Extract to read:
++++++++++

Otherwise the video was more about animation than the new Pro.
 
Doubtful. The bulk of the bill of material costs for the current Mac Pro are CPU , RAM , HDD , GPU , power supply , case.

roughly in order of price ( the CPU and GPU flip in non entry configs )

CPU --> no real change.

GPU ---> costs doubled . ( 1 GPU before , now two )

HDD --> increase. ( It would kind of really quirk if Mac Pro has less standard storage than a rMBP: 256GB. Not to mention the radical shift from 1TB default to a drop by an order of magnitude to ~100GB )


RAM ---> probably no real change ( 4x 2GB DIMMs )

power supply --> cheaper

case --> cheaper.

not to mention

3 TB controllers + infrastructure support ---> +$45-75
(versus physical x4 sockets and single PCI-e switch ... so probably net gain)


There is some cheaper stuff but it is in the tail end of the weighting. So would have to save $500 to get back to $1,999 and another $300+ to pay for the second GPU. The stuff chopped off is hardly $800 worth of stuff. It is doubtful they are going to undercut the iMac top end price. If they are under all they'd have to do is goose the GPU price higher ( faster and/or more VRAM) and they'd be above again.

There is a decent chance it may come in somewhere in $2,099-2,599 range (depending upon what kind of deal they wrangled for the parts for their entirely custom GPUs), but below $1,999 not so much. They didn't eject the two most expensive parts.




Not really. A healthy fraction of the xMac crowd wants to tinker. Another huge subset of that crowd want something firmly priced inside the iMac's range; not the upper edge. Neither one of those factions is going to buy this.

Assuming the gpu's are twin AMD FirePro™ W9000's then the power supply will surely be pricier, but nobody will notice, because the 9000 comes at 3400$ apiece!
 
It looks like Apple does not really want to be in the consumer desktop market. For people who do not want an iMac the Apple choices are two.

Choice one is the less than full featured laptop-in-a-box mini whose performance, while great for what it is, is in not close to that of powerful desktops.

Choice two is the expensive, very powerful, and limited purpose Mac Pro which despite its advanced features and power is missing a whole list of things that are normally bolted to the inside of a desktop computer.

One way to not make sales is to not have a product for a particular market.

Remember the thing about the trucks?
 
Ay news on the weight?

To visualize 9.9" by 6.6" you can compare it to the current iPad's 9.5" by 7.3" :)

****** tiny for a tower. But will it weigh at 3-4kg?

Google Nexus 10 tablet is 10.39" x 6.99". Larger (in 2 dimensions) than a Mac Pro.
 
The flaw here is that the latter folks are not the consumer desktop market. It is a subset. Typically a highly price sensitive subset. Apple doesn't want the whole desktop market; just a subset.

It almost seems like Apple wants this thing to fail, doesn't it ?
 
The two GPU boards are label A and B.

http://www.anandtech.com/Gallery/Album/2859#2

http://www.anandtech.com/Gallery/Album/2859#23

There is the obvious difference of the PCIe connector for the SSD, which is placed on the GPU board B. But have a look at the position of the two black thorx screws. GPU board A has them in the upper left, while GPU board B has them in the upper right.

++++++++++

Information shown:
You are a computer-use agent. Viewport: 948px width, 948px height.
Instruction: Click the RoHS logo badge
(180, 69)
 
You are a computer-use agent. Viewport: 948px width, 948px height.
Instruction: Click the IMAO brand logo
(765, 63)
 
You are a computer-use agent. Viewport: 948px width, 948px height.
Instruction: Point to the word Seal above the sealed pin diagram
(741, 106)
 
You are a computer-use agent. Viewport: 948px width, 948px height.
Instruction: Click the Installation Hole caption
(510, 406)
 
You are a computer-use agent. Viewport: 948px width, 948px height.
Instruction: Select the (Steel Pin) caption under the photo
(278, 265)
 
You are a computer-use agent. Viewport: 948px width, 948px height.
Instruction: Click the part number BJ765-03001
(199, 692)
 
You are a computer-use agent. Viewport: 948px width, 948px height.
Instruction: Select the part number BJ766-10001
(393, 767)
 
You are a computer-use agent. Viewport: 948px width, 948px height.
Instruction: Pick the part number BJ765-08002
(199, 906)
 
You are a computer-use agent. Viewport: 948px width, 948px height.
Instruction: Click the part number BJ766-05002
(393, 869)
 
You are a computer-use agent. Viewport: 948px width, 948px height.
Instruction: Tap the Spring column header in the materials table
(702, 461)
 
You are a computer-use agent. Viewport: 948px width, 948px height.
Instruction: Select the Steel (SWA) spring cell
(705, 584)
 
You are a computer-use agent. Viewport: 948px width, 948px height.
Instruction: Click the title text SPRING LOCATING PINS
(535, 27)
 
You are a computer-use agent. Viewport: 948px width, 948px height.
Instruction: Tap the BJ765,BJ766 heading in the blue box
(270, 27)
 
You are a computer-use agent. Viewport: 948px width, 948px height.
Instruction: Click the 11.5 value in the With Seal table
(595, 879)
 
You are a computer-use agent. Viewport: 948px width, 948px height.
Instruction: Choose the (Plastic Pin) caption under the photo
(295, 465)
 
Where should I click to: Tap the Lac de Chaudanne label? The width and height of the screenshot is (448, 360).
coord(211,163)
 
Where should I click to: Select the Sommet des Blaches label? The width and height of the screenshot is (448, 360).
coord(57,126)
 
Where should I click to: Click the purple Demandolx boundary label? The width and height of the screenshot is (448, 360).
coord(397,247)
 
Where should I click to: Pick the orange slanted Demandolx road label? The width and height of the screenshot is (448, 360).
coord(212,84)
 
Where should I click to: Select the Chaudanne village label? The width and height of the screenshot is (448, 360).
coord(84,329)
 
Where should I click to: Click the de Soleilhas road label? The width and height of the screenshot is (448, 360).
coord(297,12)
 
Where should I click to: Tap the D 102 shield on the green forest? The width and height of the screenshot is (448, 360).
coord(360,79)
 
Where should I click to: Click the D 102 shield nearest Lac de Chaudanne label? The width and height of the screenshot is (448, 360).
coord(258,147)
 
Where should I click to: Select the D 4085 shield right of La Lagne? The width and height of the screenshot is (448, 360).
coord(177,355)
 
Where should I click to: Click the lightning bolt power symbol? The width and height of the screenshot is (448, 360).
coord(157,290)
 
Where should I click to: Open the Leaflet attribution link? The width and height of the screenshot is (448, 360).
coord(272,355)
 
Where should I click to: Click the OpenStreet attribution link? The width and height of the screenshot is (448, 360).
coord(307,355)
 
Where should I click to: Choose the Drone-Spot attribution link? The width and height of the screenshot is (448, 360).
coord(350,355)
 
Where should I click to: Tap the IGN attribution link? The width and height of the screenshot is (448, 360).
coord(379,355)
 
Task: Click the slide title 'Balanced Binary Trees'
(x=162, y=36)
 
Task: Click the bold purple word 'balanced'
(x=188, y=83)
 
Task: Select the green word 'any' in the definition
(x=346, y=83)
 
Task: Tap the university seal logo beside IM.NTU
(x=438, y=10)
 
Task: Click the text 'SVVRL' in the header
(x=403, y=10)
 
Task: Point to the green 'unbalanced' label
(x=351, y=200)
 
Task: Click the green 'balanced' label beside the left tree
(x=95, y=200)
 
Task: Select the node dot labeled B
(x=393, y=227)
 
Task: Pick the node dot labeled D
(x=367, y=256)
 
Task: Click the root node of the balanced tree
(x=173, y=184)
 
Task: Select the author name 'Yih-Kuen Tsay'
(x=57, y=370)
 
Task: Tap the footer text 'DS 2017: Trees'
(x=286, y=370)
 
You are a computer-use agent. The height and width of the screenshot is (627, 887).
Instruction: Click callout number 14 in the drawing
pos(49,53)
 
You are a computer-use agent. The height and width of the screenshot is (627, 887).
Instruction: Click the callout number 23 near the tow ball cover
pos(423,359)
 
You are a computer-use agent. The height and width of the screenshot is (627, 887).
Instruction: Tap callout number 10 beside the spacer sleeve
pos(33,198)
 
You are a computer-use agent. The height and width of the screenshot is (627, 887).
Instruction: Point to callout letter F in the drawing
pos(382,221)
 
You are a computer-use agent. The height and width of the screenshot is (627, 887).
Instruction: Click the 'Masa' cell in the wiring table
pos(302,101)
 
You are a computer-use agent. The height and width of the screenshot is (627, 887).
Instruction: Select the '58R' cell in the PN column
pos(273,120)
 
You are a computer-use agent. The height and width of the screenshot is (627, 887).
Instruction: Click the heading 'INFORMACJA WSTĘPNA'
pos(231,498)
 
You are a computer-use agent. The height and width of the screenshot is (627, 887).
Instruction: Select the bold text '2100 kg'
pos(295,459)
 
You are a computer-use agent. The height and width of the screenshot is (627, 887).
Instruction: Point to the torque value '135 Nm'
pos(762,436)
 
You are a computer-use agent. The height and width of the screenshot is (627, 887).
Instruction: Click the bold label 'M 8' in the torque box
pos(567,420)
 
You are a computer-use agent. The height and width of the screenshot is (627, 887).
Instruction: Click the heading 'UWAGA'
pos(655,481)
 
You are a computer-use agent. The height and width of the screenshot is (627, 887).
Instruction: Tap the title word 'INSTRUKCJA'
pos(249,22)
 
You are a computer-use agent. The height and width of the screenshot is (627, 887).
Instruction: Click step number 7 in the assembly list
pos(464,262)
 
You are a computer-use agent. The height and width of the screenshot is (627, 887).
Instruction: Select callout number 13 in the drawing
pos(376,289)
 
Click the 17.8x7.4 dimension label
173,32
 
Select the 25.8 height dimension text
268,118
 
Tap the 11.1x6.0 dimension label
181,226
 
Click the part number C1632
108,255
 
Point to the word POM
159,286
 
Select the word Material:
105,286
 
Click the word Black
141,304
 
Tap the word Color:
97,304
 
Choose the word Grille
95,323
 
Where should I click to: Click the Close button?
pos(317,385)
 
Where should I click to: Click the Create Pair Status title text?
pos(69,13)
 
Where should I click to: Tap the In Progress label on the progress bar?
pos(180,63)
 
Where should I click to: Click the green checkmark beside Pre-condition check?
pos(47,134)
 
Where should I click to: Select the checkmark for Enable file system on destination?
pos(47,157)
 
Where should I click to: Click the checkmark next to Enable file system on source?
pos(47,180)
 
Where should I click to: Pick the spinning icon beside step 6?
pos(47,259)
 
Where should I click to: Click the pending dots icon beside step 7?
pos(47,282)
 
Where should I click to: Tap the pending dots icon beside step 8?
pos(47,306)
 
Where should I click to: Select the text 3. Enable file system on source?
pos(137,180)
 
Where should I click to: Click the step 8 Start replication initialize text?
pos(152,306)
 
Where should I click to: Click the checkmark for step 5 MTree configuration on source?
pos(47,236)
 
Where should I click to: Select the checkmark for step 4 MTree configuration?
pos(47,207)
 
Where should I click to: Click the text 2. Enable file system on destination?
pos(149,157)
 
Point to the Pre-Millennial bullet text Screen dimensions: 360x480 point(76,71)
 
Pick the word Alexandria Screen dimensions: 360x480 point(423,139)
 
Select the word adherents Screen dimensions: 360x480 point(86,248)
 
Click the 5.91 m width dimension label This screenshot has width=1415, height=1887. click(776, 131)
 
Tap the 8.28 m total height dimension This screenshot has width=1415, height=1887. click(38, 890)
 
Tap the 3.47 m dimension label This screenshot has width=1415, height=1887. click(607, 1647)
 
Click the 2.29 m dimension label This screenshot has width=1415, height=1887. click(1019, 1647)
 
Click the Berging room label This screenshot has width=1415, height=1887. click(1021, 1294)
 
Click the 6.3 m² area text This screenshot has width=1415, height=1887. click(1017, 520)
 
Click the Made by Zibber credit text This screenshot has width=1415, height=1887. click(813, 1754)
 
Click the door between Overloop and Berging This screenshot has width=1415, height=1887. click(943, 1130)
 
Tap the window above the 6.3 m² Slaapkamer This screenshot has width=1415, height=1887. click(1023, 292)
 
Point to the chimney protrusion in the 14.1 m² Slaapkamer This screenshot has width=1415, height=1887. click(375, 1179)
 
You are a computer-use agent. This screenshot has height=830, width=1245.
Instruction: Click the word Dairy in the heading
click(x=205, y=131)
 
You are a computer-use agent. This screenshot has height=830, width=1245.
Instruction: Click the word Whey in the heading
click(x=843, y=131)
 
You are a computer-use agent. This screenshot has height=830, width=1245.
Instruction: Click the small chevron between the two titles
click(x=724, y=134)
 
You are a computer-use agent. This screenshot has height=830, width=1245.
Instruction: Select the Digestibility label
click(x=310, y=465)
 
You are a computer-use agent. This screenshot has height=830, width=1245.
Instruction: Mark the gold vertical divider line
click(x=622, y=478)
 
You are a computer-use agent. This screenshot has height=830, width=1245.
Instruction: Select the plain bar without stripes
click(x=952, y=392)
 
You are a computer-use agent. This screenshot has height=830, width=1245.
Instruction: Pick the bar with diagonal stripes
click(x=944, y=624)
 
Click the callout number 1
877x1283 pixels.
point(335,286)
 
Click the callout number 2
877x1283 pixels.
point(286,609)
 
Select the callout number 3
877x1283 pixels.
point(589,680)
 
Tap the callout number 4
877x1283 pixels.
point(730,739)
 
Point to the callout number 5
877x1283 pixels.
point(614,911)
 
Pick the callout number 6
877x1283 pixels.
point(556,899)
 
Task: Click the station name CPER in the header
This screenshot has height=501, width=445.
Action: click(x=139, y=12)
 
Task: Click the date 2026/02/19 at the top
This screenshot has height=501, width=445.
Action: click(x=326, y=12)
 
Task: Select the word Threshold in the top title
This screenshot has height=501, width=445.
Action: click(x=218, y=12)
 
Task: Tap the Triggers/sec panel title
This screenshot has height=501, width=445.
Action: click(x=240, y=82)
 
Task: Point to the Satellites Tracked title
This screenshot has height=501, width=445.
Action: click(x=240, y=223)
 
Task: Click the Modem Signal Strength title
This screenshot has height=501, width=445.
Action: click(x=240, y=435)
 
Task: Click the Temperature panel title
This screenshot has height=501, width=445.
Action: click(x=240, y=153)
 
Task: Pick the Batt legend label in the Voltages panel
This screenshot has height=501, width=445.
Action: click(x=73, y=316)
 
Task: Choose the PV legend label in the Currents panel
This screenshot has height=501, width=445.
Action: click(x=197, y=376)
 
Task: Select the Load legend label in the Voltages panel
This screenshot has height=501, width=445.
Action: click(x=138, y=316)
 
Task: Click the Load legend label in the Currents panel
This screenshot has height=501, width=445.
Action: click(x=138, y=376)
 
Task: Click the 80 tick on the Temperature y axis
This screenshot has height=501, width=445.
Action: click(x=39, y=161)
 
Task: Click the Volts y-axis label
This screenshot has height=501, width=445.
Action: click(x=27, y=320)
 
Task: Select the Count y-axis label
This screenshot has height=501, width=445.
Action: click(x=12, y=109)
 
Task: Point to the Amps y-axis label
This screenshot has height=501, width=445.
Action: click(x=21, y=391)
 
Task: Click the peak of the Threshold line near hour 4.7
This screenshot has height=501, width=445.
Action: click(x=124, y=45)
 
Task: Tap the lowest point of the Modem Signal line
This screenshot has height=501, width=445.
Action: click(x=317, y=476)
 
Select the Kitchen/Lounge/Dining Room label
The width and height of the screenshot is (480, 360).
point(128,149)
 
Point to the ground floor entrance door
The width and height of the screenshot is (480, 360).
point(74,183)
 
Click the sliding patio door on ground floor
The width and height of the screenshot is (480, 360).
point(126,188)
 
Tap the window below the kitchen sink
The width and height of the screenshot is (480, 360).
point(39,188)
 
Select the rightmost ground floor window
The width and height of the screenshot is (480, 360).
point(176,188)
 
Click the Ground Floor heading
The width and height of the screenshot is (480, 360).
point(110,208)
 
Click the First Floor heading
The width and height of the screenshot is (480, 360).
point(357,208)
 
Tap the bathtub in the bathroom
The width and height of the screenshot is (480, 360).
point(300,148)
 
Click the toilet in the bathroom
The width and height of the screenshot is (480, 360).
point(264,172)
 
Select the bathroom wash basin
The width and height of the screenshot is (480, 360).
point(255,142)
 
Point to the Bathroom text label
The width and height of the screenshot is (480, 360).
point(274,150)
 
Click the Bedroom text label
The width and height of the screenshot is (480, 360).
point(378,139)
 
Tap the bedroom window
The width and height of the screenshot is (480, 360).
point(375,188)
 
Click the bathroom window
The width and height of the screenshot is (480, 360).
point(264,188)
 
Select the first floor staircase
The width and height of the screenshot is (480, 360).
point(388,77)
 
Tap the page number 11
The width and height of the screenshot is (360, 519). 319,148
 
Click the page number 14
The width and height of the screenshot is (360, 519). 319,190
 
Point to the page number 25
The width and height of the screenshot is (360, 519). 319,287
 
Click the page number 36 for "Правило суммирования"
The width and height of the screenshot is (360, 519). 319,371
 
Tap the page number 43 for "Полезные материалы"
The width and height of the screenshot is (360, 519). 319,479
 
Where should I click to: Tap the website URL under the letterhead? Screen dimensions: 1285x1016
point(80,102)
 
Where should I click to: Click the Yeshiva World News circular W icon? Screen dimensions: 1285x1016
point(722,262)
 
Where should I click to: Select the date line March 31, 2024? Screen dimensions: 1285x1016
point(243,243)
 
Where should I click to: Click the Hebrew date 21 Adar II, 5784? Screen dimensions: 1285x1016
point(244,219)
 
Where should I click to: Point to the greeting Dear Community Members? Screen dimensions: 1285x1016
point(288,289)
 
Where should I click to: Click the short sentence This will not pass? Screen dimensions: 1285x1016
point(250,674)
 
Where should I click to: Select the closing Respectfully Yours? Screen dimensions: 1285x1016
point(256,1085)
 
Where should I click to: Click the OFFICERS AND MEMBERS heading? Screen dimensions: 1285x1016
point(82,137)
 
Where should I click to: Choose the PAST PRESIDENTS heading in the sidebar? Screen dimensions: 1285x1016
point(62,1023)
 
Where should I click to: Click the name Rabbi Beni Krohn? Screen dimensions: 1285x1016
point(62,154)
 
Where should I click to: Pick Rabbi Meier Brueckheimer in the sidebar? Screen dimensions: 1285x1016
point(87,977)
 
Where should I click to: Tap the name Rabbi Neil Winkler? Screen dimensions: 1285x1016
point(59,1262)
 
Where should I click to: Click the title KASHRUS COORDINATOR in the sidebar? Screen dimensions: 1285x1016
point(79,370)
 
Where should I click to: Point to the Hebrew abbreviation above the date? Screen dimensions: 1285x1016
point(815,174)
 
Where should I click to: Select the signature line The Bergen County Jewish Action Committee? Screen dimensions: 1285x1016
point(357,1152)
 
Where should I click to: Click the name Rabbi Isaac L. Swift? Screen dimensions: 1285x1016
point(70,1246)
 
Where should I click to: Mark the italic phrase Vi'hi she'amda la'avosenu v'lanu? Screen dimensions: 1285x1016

++++++++++

Requirements:
A - According to the Mac Pro forum discussion, in what price range is there a decent chance the new machine will come in?
B - Continue the Mac Pro forum discussion from its final sentence.

Response list:
A - $2,099 to $2,599

B -
So I'd like to state another fact: You can't take a GPU board B with the PCIe-SSD connector and simply plug it into in the GPU board A socket (e.g. to get two PCIe-SSD), because GPU board A and GPU board B are mechanically different.
 
The two GPU boards are label A and B.

http://www.anandtech.com/Gallery/Album/2859#2

http://www.anandtech.com/Gallery/Album/2859#23

There is the obvious difference of the PCIe connector for the SSD, which is placed on the GPU board B. But have a look at the position of the two black thorx screws. GPU board A has them in the upper left, while GPU board B has them in the upper right.

So I'd like to state another fact: You can't take a GPU board B with the PCIe-SSD connector and simply plug it into in the GPU board A socket (e.g. to get two PCIe-SSD), because GPU board A and GPU board B are mechanically different.

Good observation although the arrangement of caps at the top of the boards is slightly different as well so they aren't just mechanically different, but also electrically different. Strange.
 
Good observation although the arrangement of caps at the top of the boards is slightly different as well so they aren't just mechanically different, but also electrically different. Strange.

Yeah I noticed that earlier. These cards are SLI enabled (or the AMD version) so certainly they won't be the same. I don't know the technology they use but presumably there is a master/slave relationship.
 
Where did you hear that?

I didn't, but as an engineer I'd be shocked they weren't.

There's an asymmetry here I don't get. TB requires a video signal, which is why I've been expecting on board video all along. Six ports, which seems likely to be 3 TB controllers with two ports each. But two graphics cards. If they were separated, how do you wire two separate cards to six ports connected through three controllers?

If the cards were separated, then if you had just one monitor plugged in then the other GPU would be for naught, except for computing tasks. Oh they have an HDMI too, which makes it more interesting.

Doesn't seem to make sense unless they combined them into one GPU pool which could be allocated to the TB ports as necessary.
 
Only Tesselator is allowed to make jokes in threads....f'n hypocrite.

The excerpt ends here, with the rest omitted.